This is an optional notebook to demonstrate how we can query the [PokéAPI](https://pokeapi.co/) site to get a large Pokémon data set and store it as a [CSV](https://en.wikipedia.org/wiki/Comma-separated_values) file for use in the [Pokémon Data Analysis notebook](06-data-analysis-pokemon.ipynb).

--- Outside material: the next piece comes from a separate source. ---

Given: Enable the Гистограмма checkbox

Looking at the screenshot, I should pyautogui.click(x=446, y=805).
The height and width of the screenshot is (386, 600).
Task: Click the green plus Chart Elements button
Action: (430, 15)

We'll start by getting data about all Pokémon.

In [None]:
import requests
import pandas as pd
r = requests.get('https://pokeapi.co/api/v2/pokemon?limit=100000')
df = pd.DataFrame(r.json()['results'])
df
abilities = []
base_experience = []
forms = []
#game_indices = []
height = []
held_items = []
id = []
is_default = []
location_area_encounters = []
moves = []
#name = []
order = []
species = []
sprites = []
stats = []
types = []
weight = []
#for i in range(5):
for i in range(len(df)):
    print(df['name'][i])
    try:
        r = requests.get(df['url'][i])
        abilities.append(r.json()['abilities'])
        base_experience.append(r.json()['base_experience'])
        forms.append(r.json()['forms'])
        #game_indices.append(r.json()['game_indices'])
        height.append(r.json()['height'])
        held_items.append(r.json()['held_items'])
        id.append(r.json()['id'])
        is_default.append(r.json()['is_default'])
        location_area_encounters.append(r.json()['location_area_encounters'])
        moves.append(r.json()['moves'])
        #name.append(r.json()['name'])
        order.append(r.json()['order'])
        species.append(r.json()['species'])
        sprites.append(r.json()['sprites'])
        stats.append(r.json()['stats'])
        types.append(r.json()['types'])
        weight.append(r.json()['weight'])
    except:
        abilities.append(None)
        base_experience.append(None)
        forms.append(None)
        #game_indices.append(None)
        height.append(None)
        held_items.append(None)
        id.append(None)
        is_default.append(None)
        location_area_encounters.append(None)
        moves.append(None)
        #name.append(None)
        order.append(None)
        species.append(None)
        sprites.append(None)
        stats.append(None)
        types.append(None)
        weight.append(None)
df['id'] = id
df['height'] = height
df['weight'] = weight
df['base_experience'] = base_experience
df['abilities'] = abilities
df['forms'] = forms
df['species'] = species
df['is_default'] = is_default
#df['game_indices'] = game_indices
#df['held_items'] = held_items
df['location_area_encounters'] = location_area_encounters
#df['moves'] = moves
#df['name'] = name
df['order'] = order
#df['sprites'] = sprites
df['stats'] = stats
df['types'] = types
df = df.drop('url', axis=1) # drop url column

# split the stats column into multiple columns
df_stats = pd.DataFrame(df['stats'].tolist())
df_stats.columns = ['hp','attack','defense','special-attack','special-defense','speed']
for column in df_stats.columns:
    df_stats[column] = df_stats[column].apply(lambda x: x['base_stat'] if x is not None else None)
# join with the main dataframe
df = df.join(df_stats)
df = df.drop('stats', axis=1)
df = df.drop('location_area_encounters', axis=1)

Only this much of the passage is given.